Di Yerusalem timur, yang direbut Israel dari Yordania dalam perang Timur Tengah tahun 1967 dan kemudian dianeksasi, langkah yang tidak diakui secara internasional, isu-isu identitas Palestina diliputi kerumitan.
Meski Israel menganggap bagian timur kota itu bagian dari negara mereka, diperkirakan 300.000 orang Palestina yang tinggal di sana tidak termasuk. Mereka bukan warga negara Israel, namun memegang kartu identitas biru yang dikeluarkan Israel yang memberikan mereka status warga tetap.
Meski mereka dapat mendapatkan kewarganegaraan jika mereka mau, sebagian besar dari mereka menolaknya, karena tidak ingin menghapus sejarah mereka atau terlihat dibeli oleh kependudukan Israel selama 48 tahun.
Namun dalam 10 tahun terakhir, semakin banyak orang Palestina di Yerusalem Timur yang melalui proses panjang untuk menjadi warga negara Israel, menurut para peneliti dan pengacara.
Hal ini sebagian menggambarkan hilangnya harapan akan terbentuknya negara Palestina merdeka. Tapi hal itu juga merefleksikan pragmatisme keras -- pengakuan bahwa memiliki kewarganegaraan Israel akan mempermudah mendapatkan atau pindah pekerjaan, membeli atau pindah rumah, bepergian ke luar negeri dan menerima akses atas pelayanan publik.
Para pejabat Israel enggan mengukuhkan angka-angka, tapi data yang didapat oleh Institut Yerusalem untuk Studi Israel menunjukkan lonjakan dalam dekade terakhir, naik dari 114 pendaftar tahun 2003 menjadi antara 800 dan 1.000 setiap tahun sekarang. Sekitar setengah dari pendaftar itu berhasil mendapatkan kewarganegaraan. Selain itu, ratusan lainnya telah mencari informasi sebelum proses aplikasi resmi dimulai.
Angka-angka Kementerian Dalam Negeri yang didapat kantor berita Reuters menunjukkan ada 1.434 aplikasi tahun 2012-2013, 189 diantaranya disetujui, 1.061 masih diproses dan 169 ditolak.
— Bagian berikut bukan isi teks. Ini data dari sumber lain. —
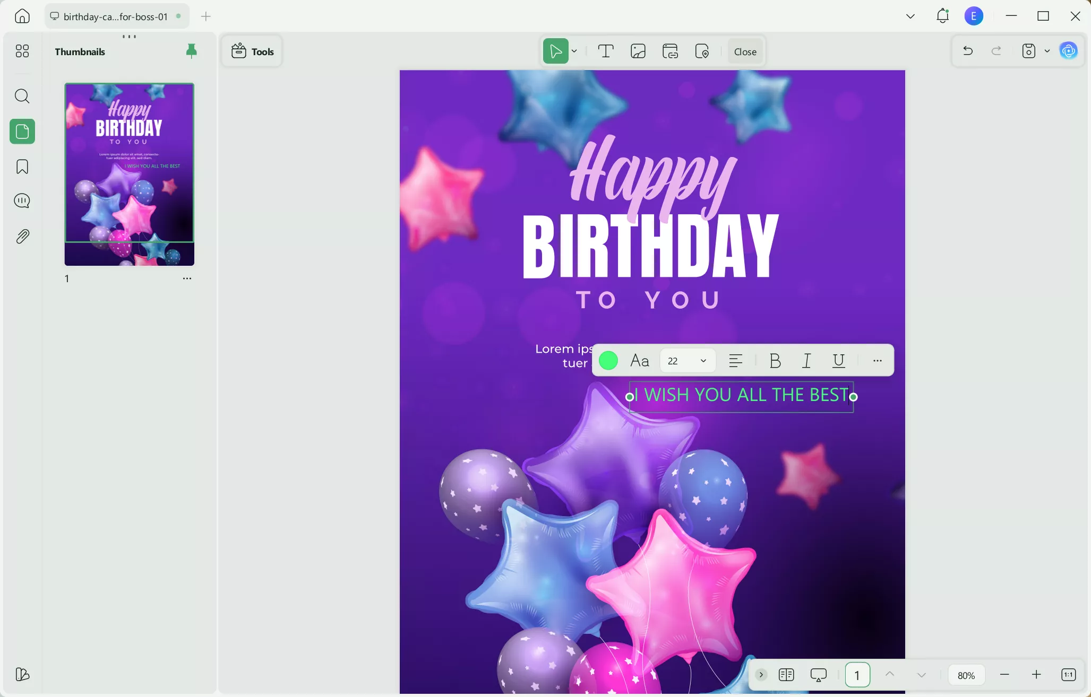Viewport: 1091px width, 697px height.
Task: Unpin the Thumbnails panel
Action: tap(191, 50)
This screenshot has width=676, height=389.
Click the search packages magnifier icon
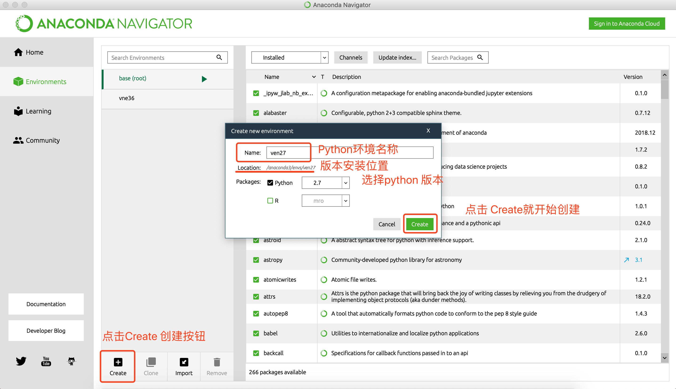tap(480, 57)
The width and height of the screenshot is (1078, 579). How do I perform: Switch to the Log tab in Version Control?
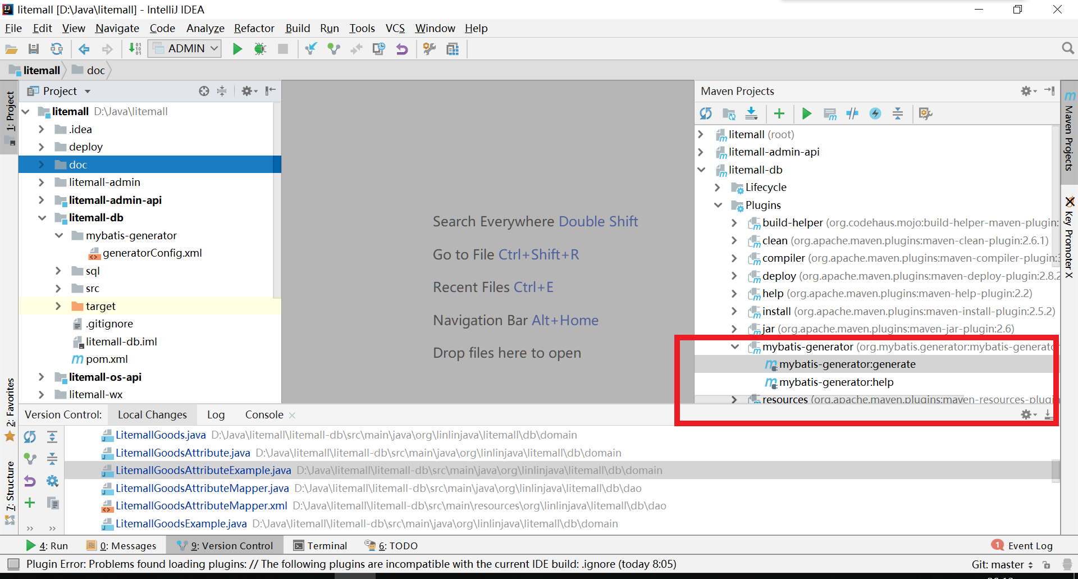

Sisanya terkatung-katung.
Orang-orang Palestina yang mendaftar kewarganegaraan tidak suka membahas hal ini. Sumpah loyalitas bukan hal yang mudah untuk diucapkan dan menjadi warga Israel yang dinaturalisasi -- alias bergabung dengan musuh -- adalah sebuah tabu.
"Rasanya sangat tidak enak," ujar seorang guru Palestina berusia 46 tahun yang mengambil sumpah setahun yang lalu. Meski berat hati, ia sadar hal itu baik untuk stabilitas dan prospek karirnya.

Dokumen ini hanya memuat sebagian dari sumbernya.